I had been with the carnivals for about 2-weeks by then and this particular Sunday evening, I had been playing with a kitten that someone had brought along. A few minutes later someone sat on the front end of a trailer. The added weight caused it to tip on its wheels. Unbeknown to him, this kitten was sitting beneath the trailer. The frame landed directly on top of her back- snapping her spine. The last straw was one of the degenerates spewing the machismo filled "Well, time to snap its neck!" With my affinity for cats, at that moment I wanted to hurt him more than I ever wanted to hurt a person. I instead put my efforts into trying to convince anyone with a vehicle to take her to a vet. That failed. I was on a bus 3-hours later.
Perhaps I am a bit overly sensitive to energy as some have suggested, but it was only later that I realized that the cat was a serving as a brutal metaphor for other things that I had sensed there. It seems that whenever something positive was introduced, it was "crushed". I had seen it with a few people who were obviously there because they were searching for something. Trying to get that "something unexplainable" to take root only to have the negativity of the place suffocate it. That happened with my Chickasha friend, Jimmy. He had led the Easter Sunday Indian ritual outlined on my other blog. I learned when I returned home that someone had beaten him up shortly after I left.
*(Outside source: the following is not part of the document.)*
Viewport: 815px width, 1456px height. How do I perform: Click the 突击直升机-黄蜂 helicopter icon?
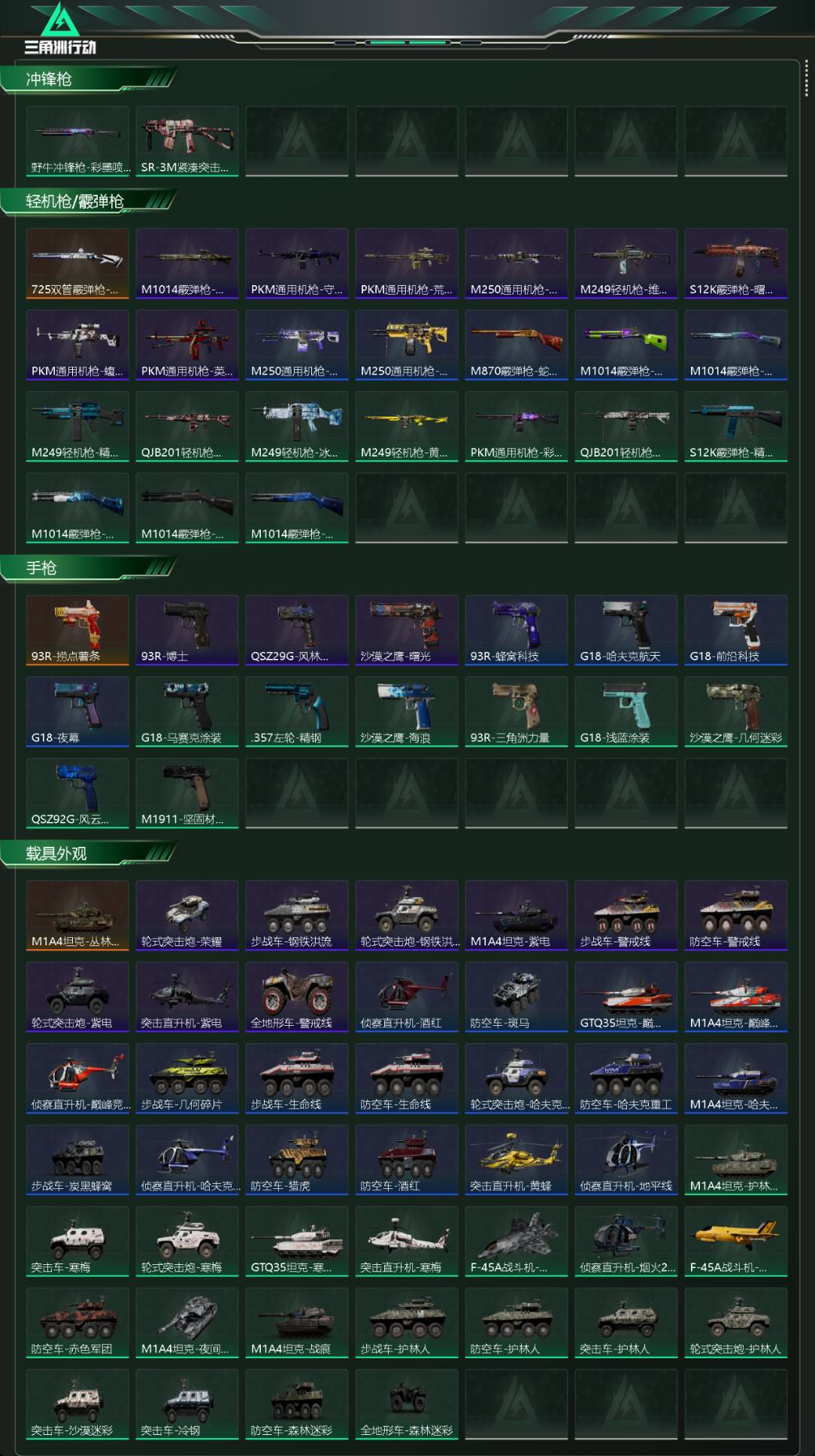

My sense of the deer experience was that it was time for me to exit New York, and I was now grateful that I had my bus ticket for Monday. What solidified this notion was Musty. His witty reaction to our anecdotes: "Is it dead? Good, one less deer in the world." His primary concern: his lawn. Regardless of the fact that he owns property in their habitat, he believes that his deed trumps any sort of natural law or obligation to balance. They should all be dead because they create what he perceives as an "inconvenience!" Not that he is in the minority, of course. But, is it any wonder that we are where we are as a species if the prevailing attitude is that wealth, property, or even simple convenience dictates supreme law, and another's right to exist? Sorry, but that's unsustainable.
After Musty's commentary, I was reminded of his theory about how "evil" will never have any problem "killing good." I laughed at the obvious irony! Since he was happy to arbitrarily kill these creatures simply because he had judged them as "pests", I wondered (at great length) as to how he'd define "good & evil" and where he'd fall on an authentic scale. Ahh, these annoying "abstract" concepts like good and evil! I see no "empirical proof" that, in the grand scheme of things, YOU yourself are "good?" In fairness, that's an inventory many of us could stand taking, especially when expanding the idea beyond an isolated incident in New Jersey. I keep hearing the conversations with Eric back in Denver about coyotes and prairie dogs...
Regardless, this was pretty much the end of my interactions with Musty other than the polite, obligatory, superficial small talk.
All considered, I was happy to make it an early night. Chris' sister, Wendie, was flying in from Seattle the next day to spend Mother's Day weekend with Chris and Mary. I had been looking forward to meeting her, curious to see if she'd be likely to play a significant role later on.